Reproduce the lines below verbatim, starting at the line containing "You are a GUI" and ending with the line containing "The height and", both included.

** Opening Entries supplied block **

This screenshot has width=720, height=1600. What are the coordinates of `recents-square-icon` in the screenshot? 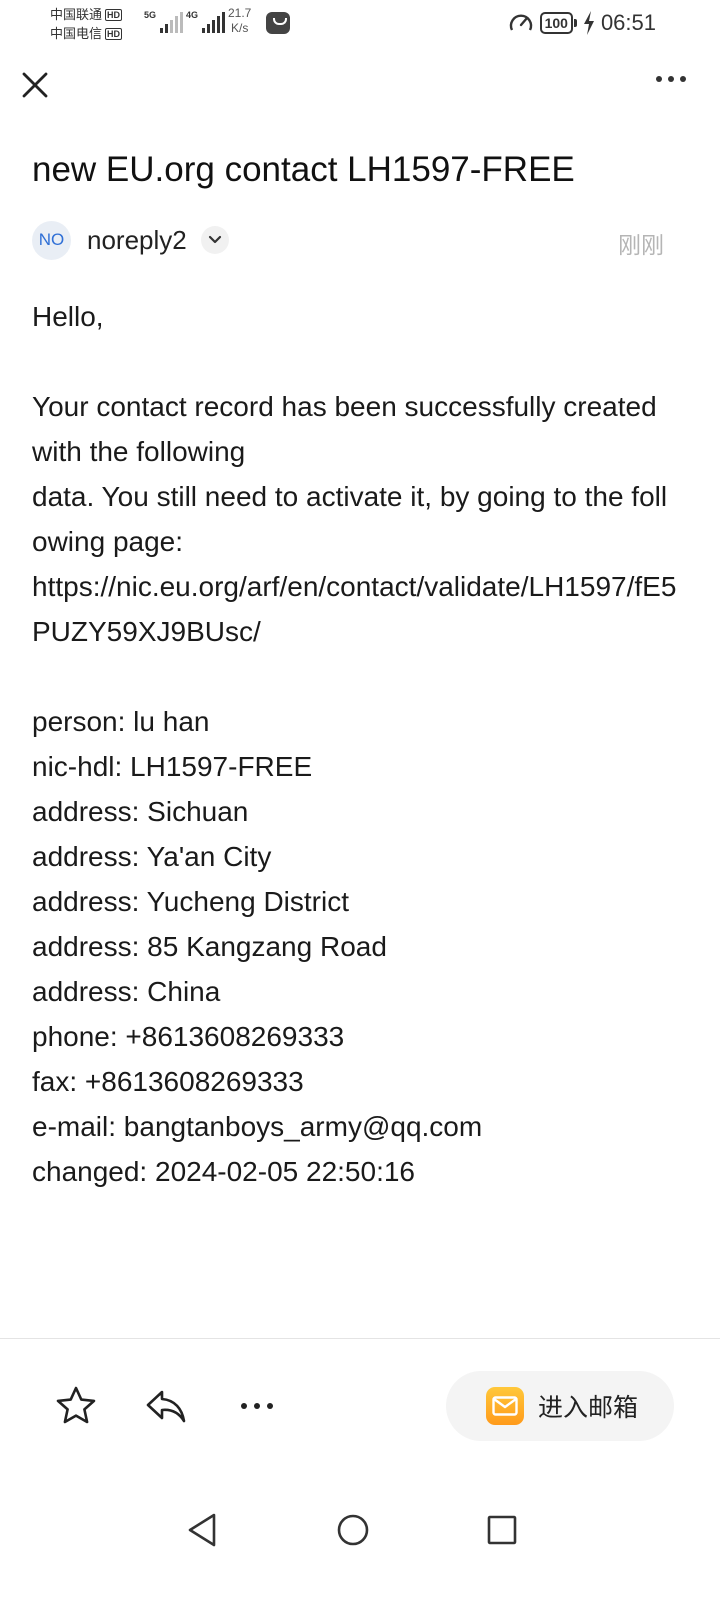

** Closing Entries supplied block **
** Opening Entries supplied block **

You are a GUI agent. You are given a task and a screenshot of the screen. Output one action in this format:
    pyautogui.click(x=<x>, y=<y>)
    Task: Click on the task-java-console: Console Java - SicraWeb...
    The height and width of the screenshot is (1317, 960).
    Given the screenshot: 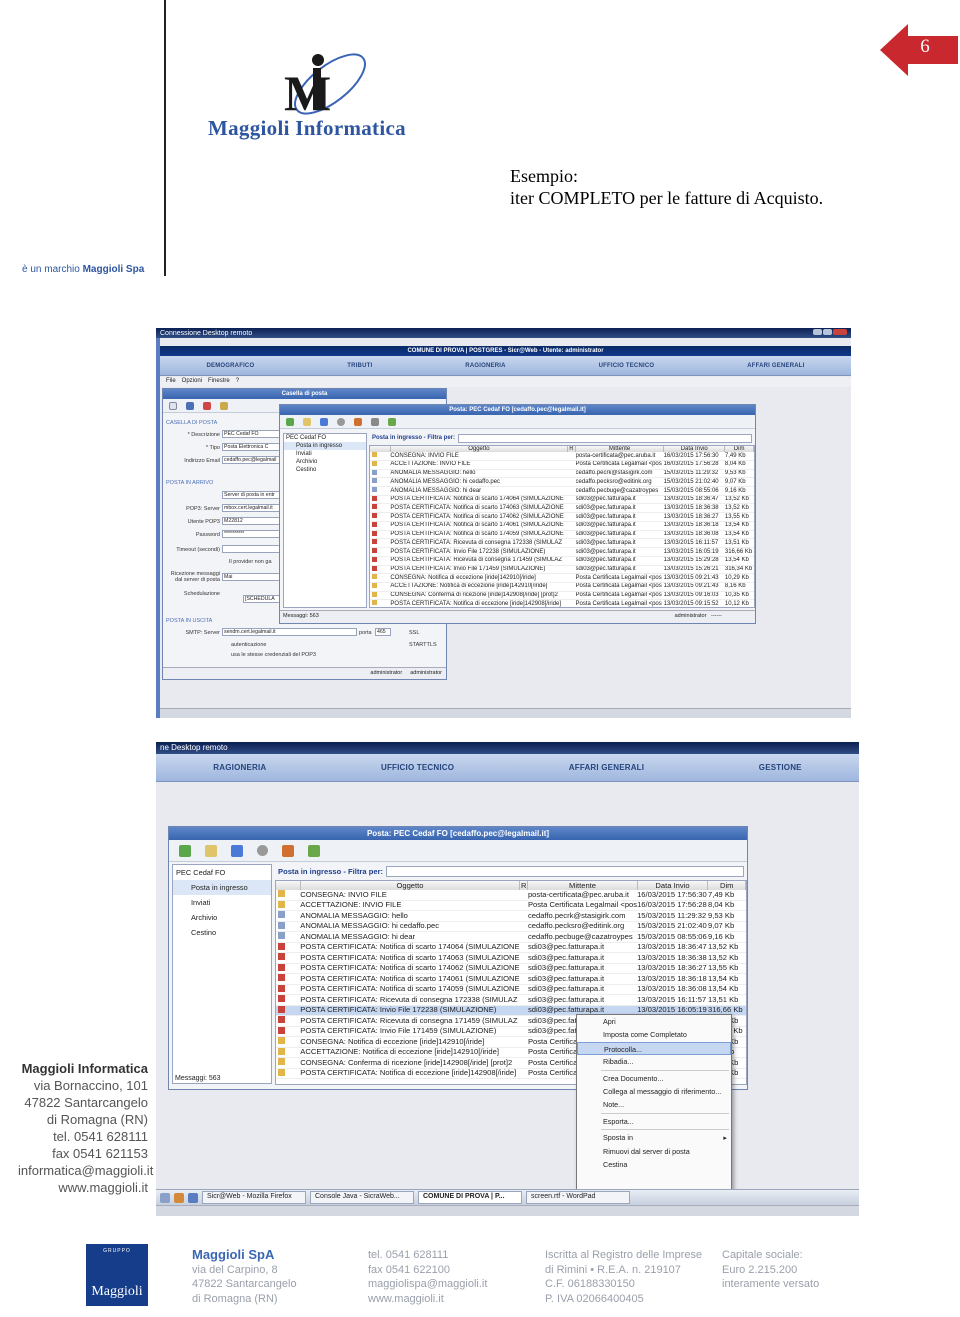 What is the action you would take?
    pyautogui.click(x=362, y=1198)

** Closing Entries supplied block **

§ **Solution for this exercise**:
You are a GUI agent. You are given a task and a screenshot of the screen. Output one action in this format:
    pyautogui.click(x=<x>, y=<y>)
    Task: Click on the task-java-console: Console Java - SicraWeb...
    The height and width of the screenshot is (1317, 960).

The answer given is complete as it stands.